“…One can’t stay sad very long in such an interesting world, can one?” ― L.M. Montgomery, Anne of Green Gables. The words of the headstrong and spunky orphan Anne have rung out to her countless readers since Canadian author Montgomery first published her international success of a novel in 1908. Not only did Anne’s delight over all things take over my imagination, but began my love affair with Prince Edward Island, both the setting of the Anne novels and the home of Lucy Maud Montgomery herself. Spending a week exploring PEI only reminded me of the renewing power of the natural world and its calming effects on one’s psyche.

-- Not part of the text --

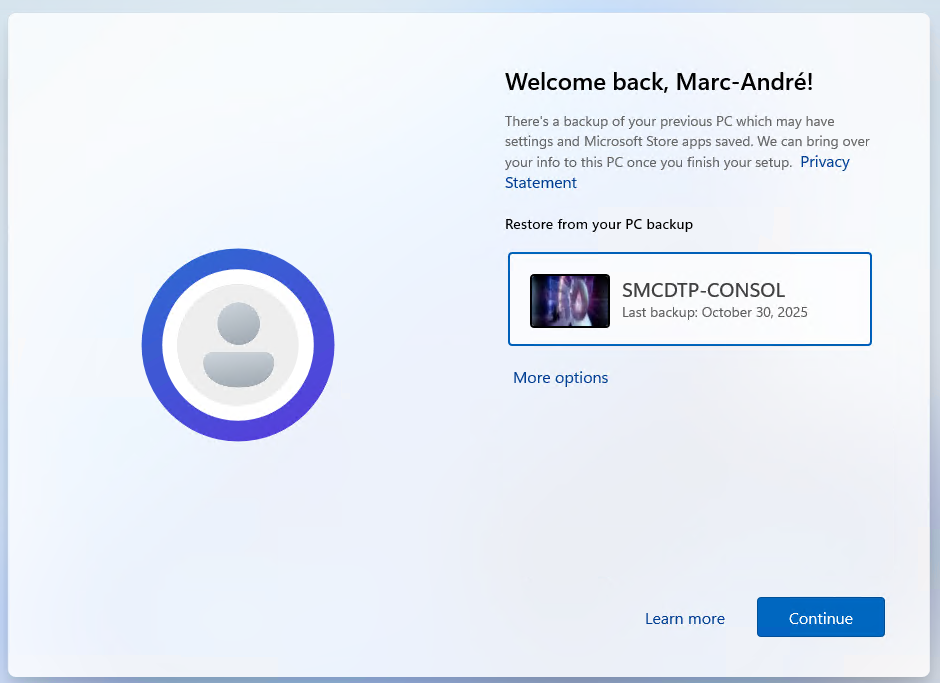
Task: Click the SMCDTP-CONSOL device name
Action: (x=703, y=290)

“Oh, it’s delightful to have ambitions. I’m so glad I have such a lot. And there never seems to be any end to them– that’s the best of it. Just as soon as you attain to one ambition you see another one glittering higher up still. It does make life so interesting.”― L.M. Montgomery, Anne of Green Gables. Encountering the novel either as a child or an adult reader, it matters not, one is lifted by Anne’s undying optimism and yearning. She’s life personified. As we crisscrossed the island it was only pure adventure we were after. Days of seeing and feeling and tasting and playing. We entered the world of fiction and took it on completely.

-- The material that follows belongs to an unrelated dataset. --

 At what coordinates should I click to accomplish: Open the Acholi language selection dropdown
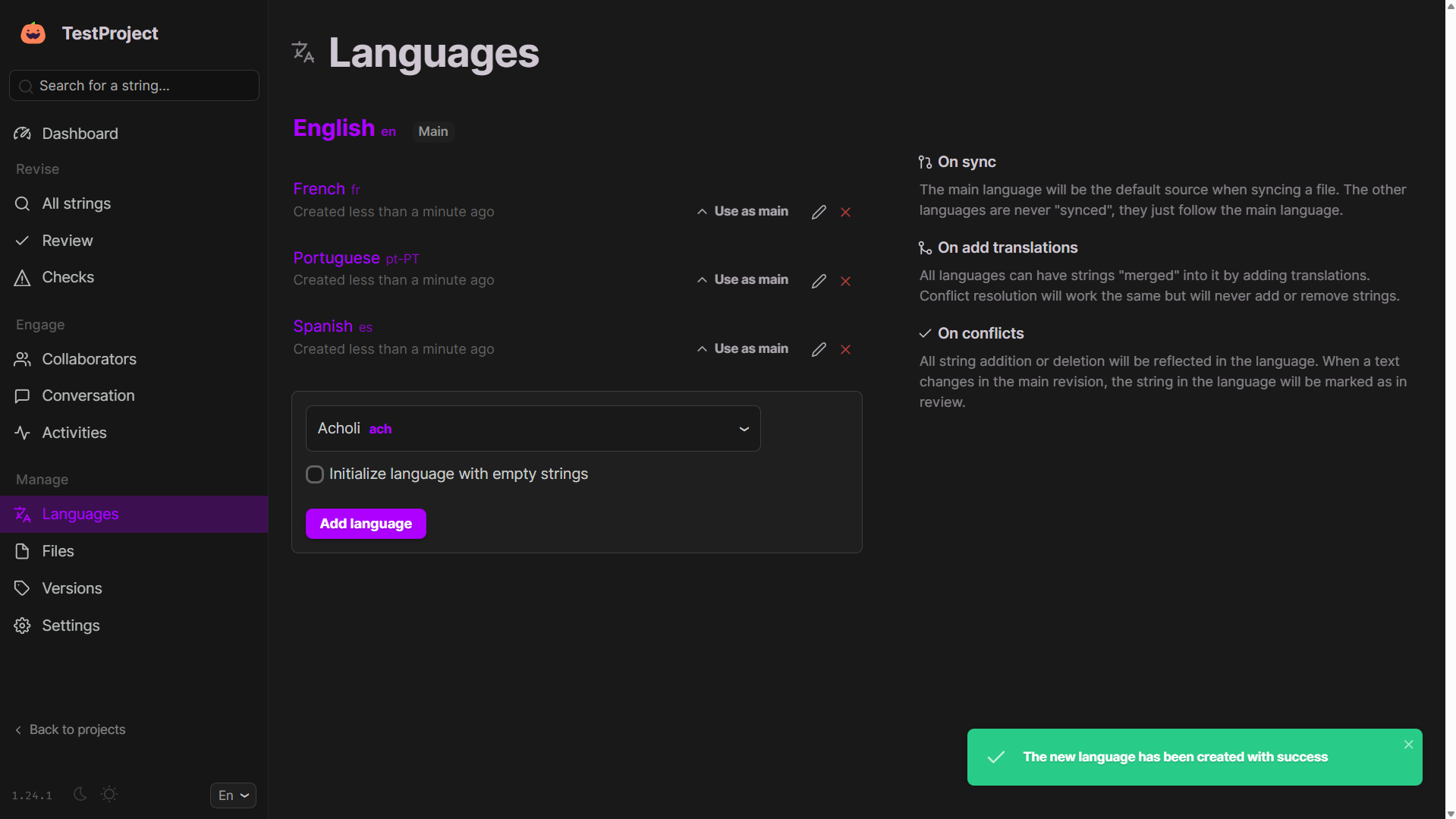[x=533, y=429]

“Isn’t it splendid to think of all the things there are to find out about? It just makes me feel glad to be alive–it’s such an interesting world” ― L.M. Montgomery, Anne of Green Gable. Seekers. Perhaps some vacations are to sit still, but with Anne as our mental guide, this was indeed a holiday of exploration, both in visiting the very place Montgomery crafted her first Anne novel, and in walking the hillsides that inspired her to do so. Greens of every hue caught our eye, with rolling farms up and down every roadside. Big maples still stand. As do the multitude of potato farms and red sand beaches. Anne would be glad for that. She would love all the visitors she inspired too. How many, just like us, traveled so far, just to glimpse her world?
“Next to trying and winning, the best thing is trying and failing.” ― L.M. Montgomery, Anne of Green Gables. Perhaps the most endearing quality of Anne is her very humanness. She ruined the cake, fell off the roof, told the truth regardless of consequence, forgot the pie in the oven, turned to stone when insulted and loved her kindred spirits fast. She reveled in picnics and ice cream and fresh berries. Throughout our week we too enjoyed the scrumptious delights we encountered, with full abandon. No matter where we turned to dine, presentation and taste were impeccable, reminding me that despite human failure, despite the shortcomings we all exhibit, culinary perfection is indeed possible too. And if that’s possible, might we not strive for even more?
“Because when you are imagining, you might as well imagine something worth while.” ― L.M. Montgomery, Anne of Green Gable. Standing atop the East Point Lighthouse and looking out to where the tides collide between the Gulf of St. Lawrence and Northumberland Strait was breathtaking. We stood feeling all the history, all the possibilities. The 150 year old still-working lighthouse remains a beacon for these waterways, and one can feel just how valuable this light would be when the weather shifts. We imagined a century of safety for all the seafarers sailing by that light, and standing in the sweltering heat we never wanted to descend but instead to touch heaven for those minutes.
“Isn’t it splendid to think of all the things there are to find out about? It just makes me feel glad to be alive—it’s such an interesting world. It wouldn’t be half so interesting if we knew all about everything, would it? There’d be no scope for imagination then, would there?” ― L.M. Montgomery, Anne of Green Gables. As we leave Anne’s world, her island, we remember her creator’s sage words, and keep our eyes moving forward, for, “Tomorrow is a new day with no mistakes in it” ― L.M. Montgomery, Anne of Green Gables.
Tonight I unpack from this great journey, and repack for yet another. In the morning I fly west. Anne would certainly love that.